My opinion

By Dr. Deepak Gupta , Dr. Sarwan Kumar
Corresponding Author Dr. Deepak Gupta
Wayne State University, - United States of America 48201
Submitting Author Dr. Deepak Gupta
Other Authors Dr. Sarwan Kumar
Internal Medicine, Wayne State University, - United States of America


Burnout, Vacation, Telehealth

Gupta D, Kumar S. Freedom for Vacation with Telehealth. WebmedCentral PUBLIC HEALTH 2018;9(9):WMC005509

This is an open-access article distributed under the terms of the Creative Commons Attribution License(CC-BY), which permits unrestricted use, distribution, and reproduction in any medium, provided the original author and source are credited.
Submitted on: 24 Aug 2018 12:41:36 AM GMT
Published on: 07 Sep 2018 08:44:20 AM GMT

My opinion

Documentation in recent medical literature about successful exploration of telehealth for distant and poorly accessible geographical regions' patients' primary care's continuity has intrigued us.1 It has made us wonder if this avenue can be explored from primary care physicians' personal perspective wherein telehealth based healthcare continuity is allowed to expand even for the non-distant and fairly accessible geographical regions' patients' primary care. When all geographical regions' patients whole-heartedly explore and embrace the feasibility of telehealth to safely meet their primary care needs, their family physicians may evolve their primary care practices into allowing provisions for expanded vacations among themselves almost to the tune of what other medical specialists are currently able to afford and enjoy.2-3


Traditionally, family physicians take less vacations and even those get marred secondary to being digitally accessible to the patients via secure emails/texts/apps.2-4 However, if family medicine evolves to incorporate telehealth from the get-go to triage all patients' primary care services, a futuristic model may flourish with patients getting most of their health care from home while family physicians will be able to afford to being at home or on vacation more often.5 Although this may systematically evolve work-from-home into work-at-vacation, longer vacations will at least be feasible and may even be at par with medical specialties like anesthesiology, emergency medicine and radiology.2-3


Despite the fact that the specialties with provision for longer vacations may have teams managing patients round-the-clock without expectation of continuity care from individual physicians, the advent of telehealth and percolation of electronic health records (EHR) can deliver team-related benefits to family physicians if patients' rapport with digitally accessible teams of physicians makes face-to-face rapport with individual physicians inessential. This may NOT be utopia/dystopia because heavily regulated healthcare delivered with essential attitude of professionalism has evolved as much more standardized care with much less uniqueness in the care than ever wherein EHR documentation of each patient encounter being inclusive of extraordinary detailing may preclude the essentiality of same physician providing face-to-face primary care for continuity of care especially when telehealth can additionally allow as a backup connection with the vacationing physicians in case if the need so arises.

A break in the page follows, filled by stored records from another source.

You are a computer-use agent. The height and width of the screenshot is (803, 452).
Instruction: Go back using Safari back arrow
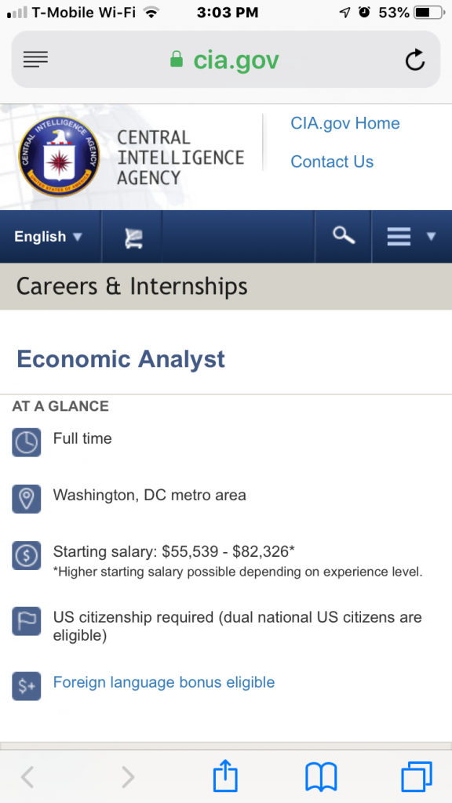point(27,777)
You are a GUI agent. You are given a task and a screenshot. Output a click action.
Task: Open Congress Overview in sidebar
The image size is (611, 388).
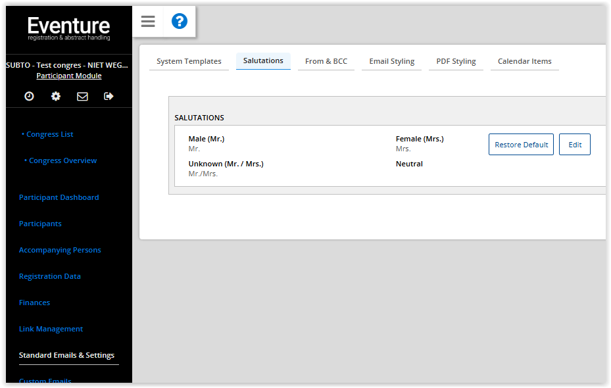pyautogui.click(x=62, y=160)
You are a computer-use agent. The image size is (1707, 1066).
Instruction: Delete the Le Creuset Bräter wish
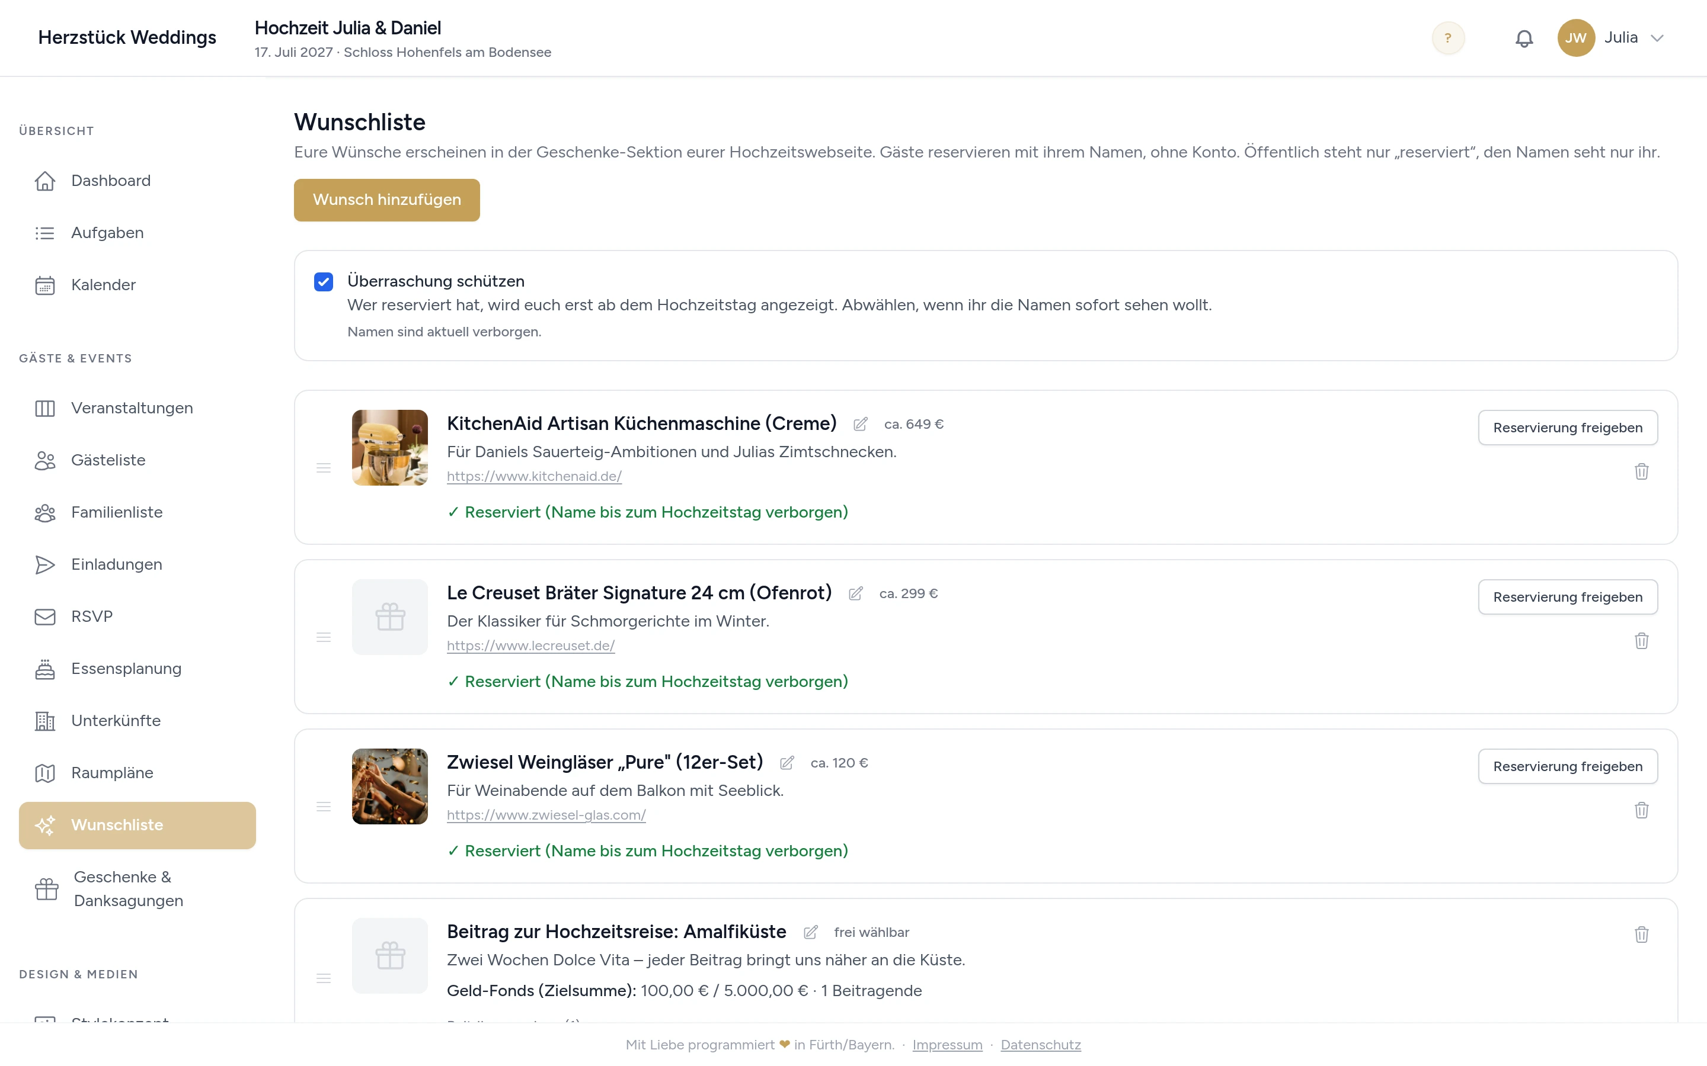pyautogui.click(x=1641, y=640)
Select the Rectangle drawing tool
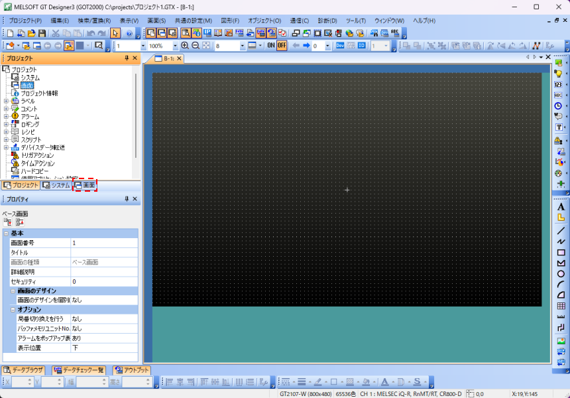This screenshot has height=398, width=570. [x=560, y=253]
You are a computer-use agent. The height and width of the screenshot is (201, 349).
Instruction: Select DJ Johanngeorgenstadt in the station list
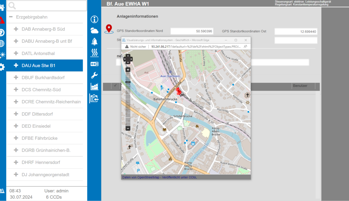point(45,175)
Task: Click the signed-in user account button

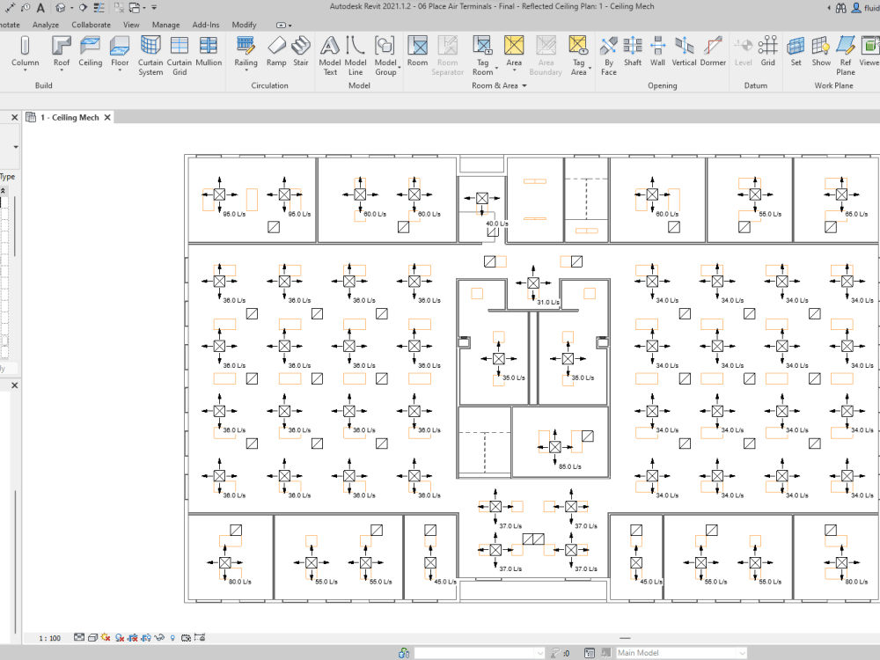Action: tap(855, 7)
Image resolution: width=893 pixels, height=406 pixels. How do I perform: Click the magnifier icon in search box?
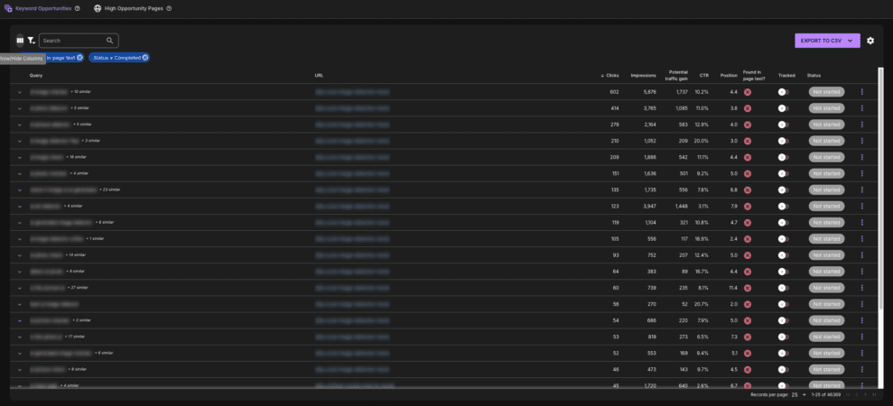pyautogui.click(x=110, y=41)
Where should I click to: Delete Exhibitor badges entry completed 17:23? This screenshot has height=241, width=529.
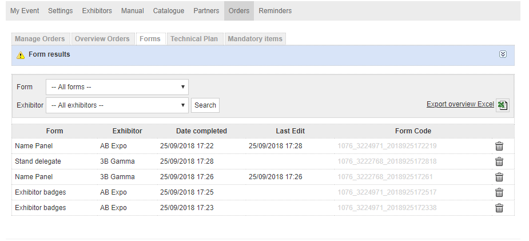[x=499, y=208]
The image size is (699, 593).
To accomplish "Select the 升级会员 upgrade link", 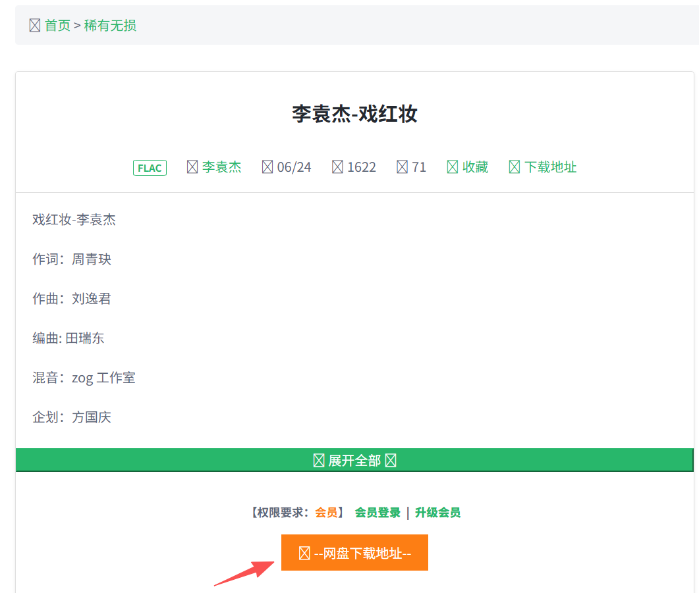I will click(x=437, y=513).
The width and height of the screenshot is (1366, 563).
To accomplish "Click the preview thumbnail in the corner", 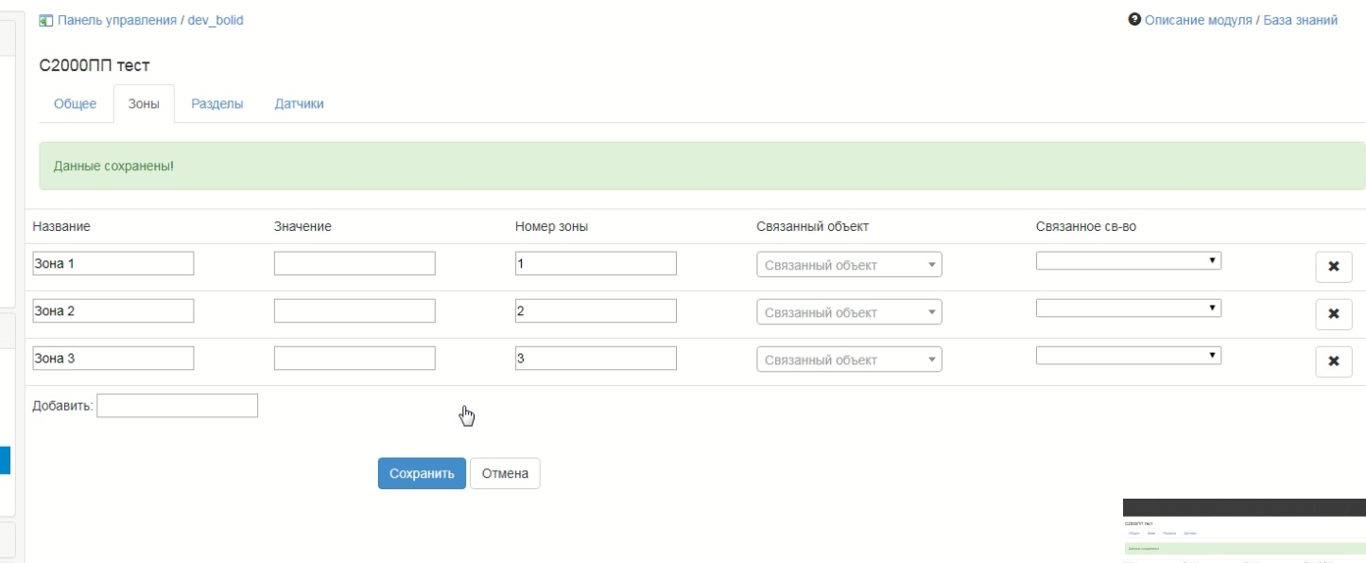I will 1243,530.
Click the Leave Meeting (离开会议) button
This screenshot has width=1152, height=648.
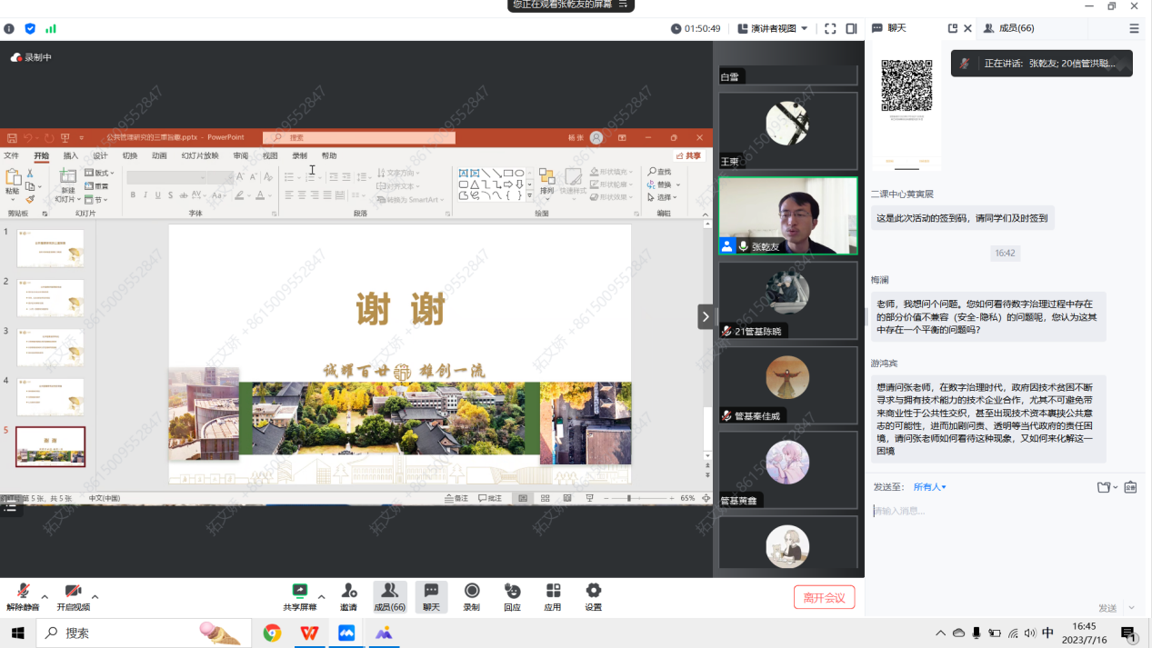tap(824, 597)
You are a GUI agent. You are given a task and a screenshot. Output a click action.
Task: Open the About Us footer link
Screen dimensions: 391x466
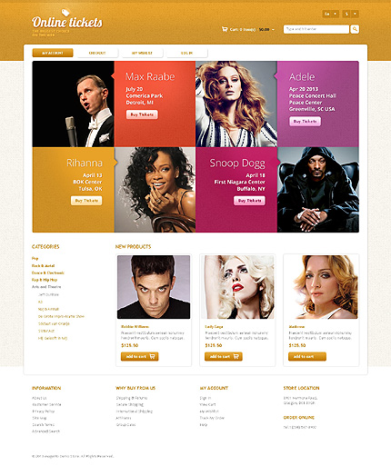coord(39,398)
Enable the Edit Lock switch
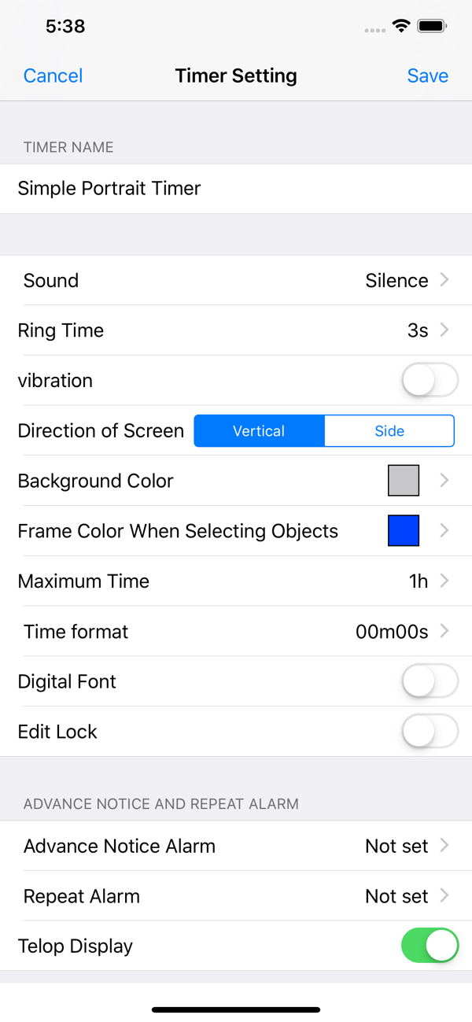472x1022 pixels. coord(430,732)

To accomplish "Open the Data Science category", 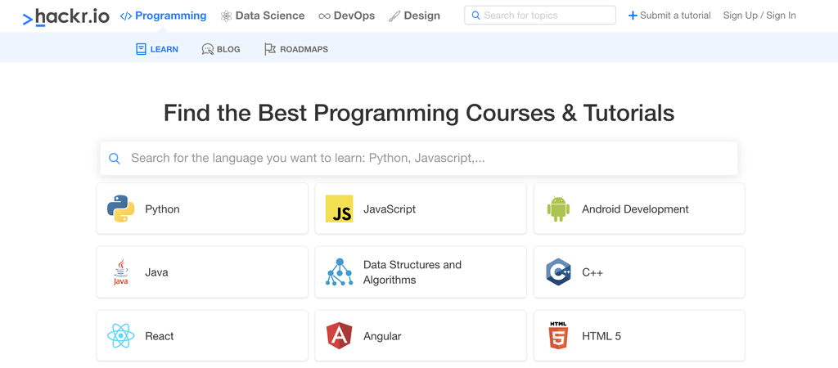I will pos(262,16).
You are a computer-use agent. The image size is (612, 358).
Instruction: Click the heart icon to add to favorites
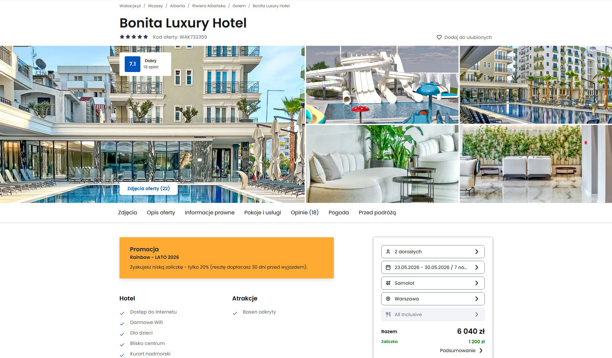(439, 37)
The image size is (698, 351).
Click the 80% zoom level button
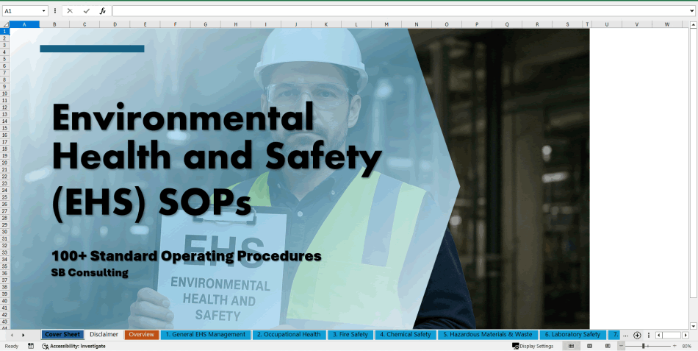point(686,346)
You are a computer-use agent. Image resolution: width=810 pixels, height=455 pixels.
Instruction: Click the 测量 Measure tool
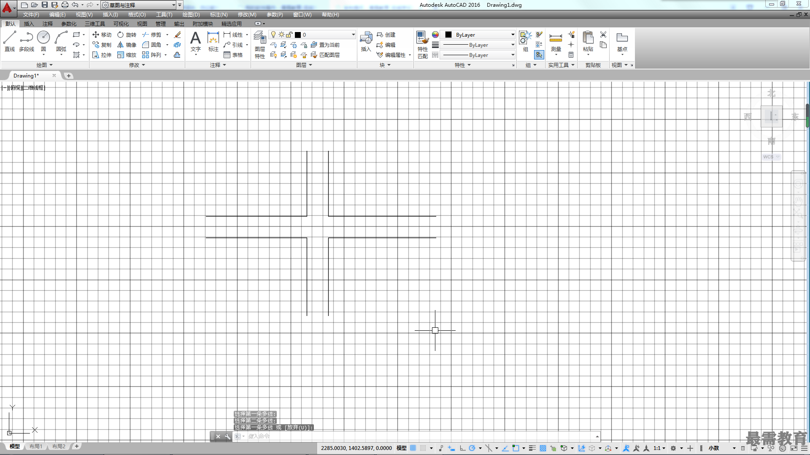click(x=556, y=42)
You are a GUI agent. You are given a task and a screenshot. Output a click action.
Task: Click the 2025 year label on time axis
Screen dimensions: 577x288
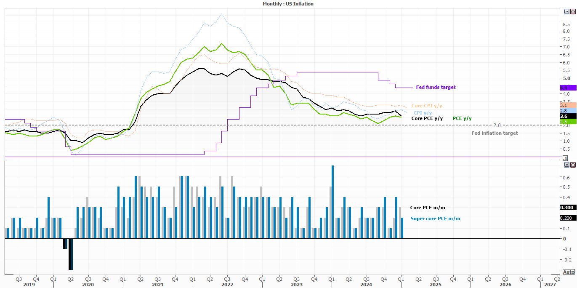[x=435, y=285]
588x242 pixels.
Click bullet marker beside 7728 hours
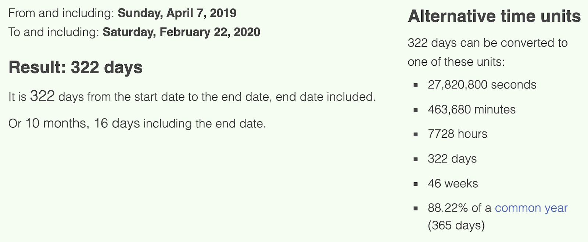(x=416, y=134)

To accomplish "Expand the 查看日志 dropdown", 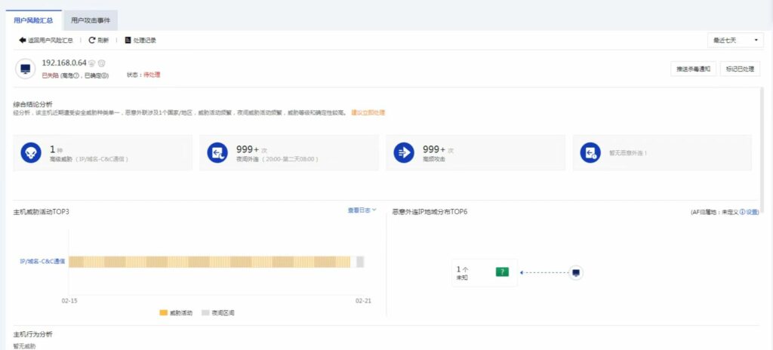I will (362, 210).
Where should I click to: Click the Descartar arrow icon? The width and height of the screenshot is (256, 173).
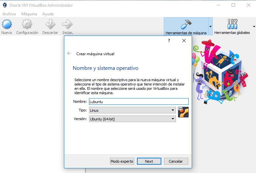tap(50, 25)
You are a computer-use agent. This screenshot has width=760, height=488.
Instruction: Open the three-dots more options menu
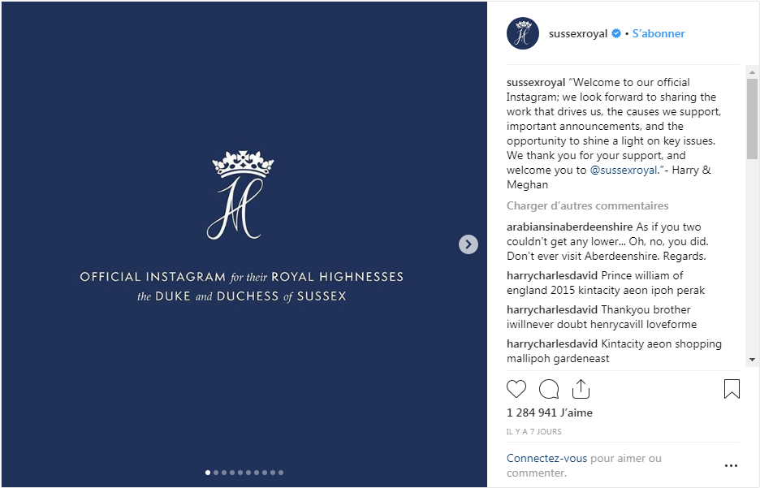[731, 465]
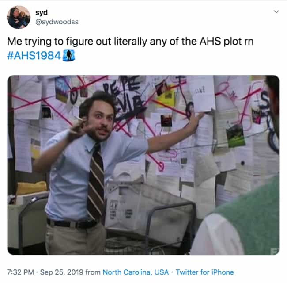Click the cigarette in the man's raised hand
Image resolution: width=287 pixels, height=283 pixels.
[79, 119]
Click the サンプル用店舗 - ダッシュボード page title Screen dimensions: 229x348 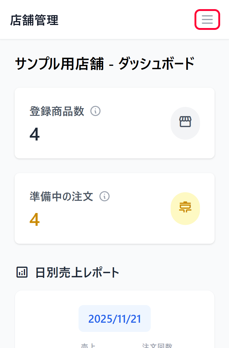pyautogui.click(x=105, y=63)
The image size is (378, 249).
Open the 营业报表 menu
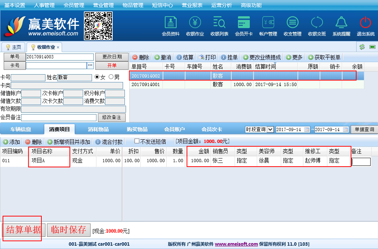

Intuitively, long vacations may still remain elusive among the practitioners in interventional procedure based specialties wherein patients may regard individual proceduralists' skills as essential ingredients for successful executions of performed procedures. Anyhow, the standardized knowledge based healthcare may still be effectively delivered by telehealth supported primary care teams despite the provision of longer vacations for their team members unless the time zone differences between the workplace and the vacation spots start playing the spoilsport, possibly deterring an effective delivery of telehealth by the jetlagged vacationers.  


  1. Holyk T, Pawlovich J, Ross C, Hooper A. The role of telehealth in improving continuity of care: The Carrier Sekani Family Services primary care model. BCMJ 2017;59(9):459-464. -care-carrier-sekani-family-services-primary-car Accessed March 21, 2018.
  2. Medscape. Do family physicians have more (or less) fun? A Medscape lifestyle report. https://www.medsca Accessed March 21, 2018.
  3. Kevin MD. Doctors still work while on vacation. /blog/2014/07/doctors-still-work-vacation.html Accessed March 21, 2018.
  4. Care Cloud. How mobile apps connect physicians and patients.   https:// Accessed March 21, 2018.
  5. Daniel H, Sulmasy LS. Policy recommendations to guide the use of telemedicine in primary care settings: an American College of Physicians position paper. Ann Intern Med 2015;163(10):787-789. Accessed March 21, 2018.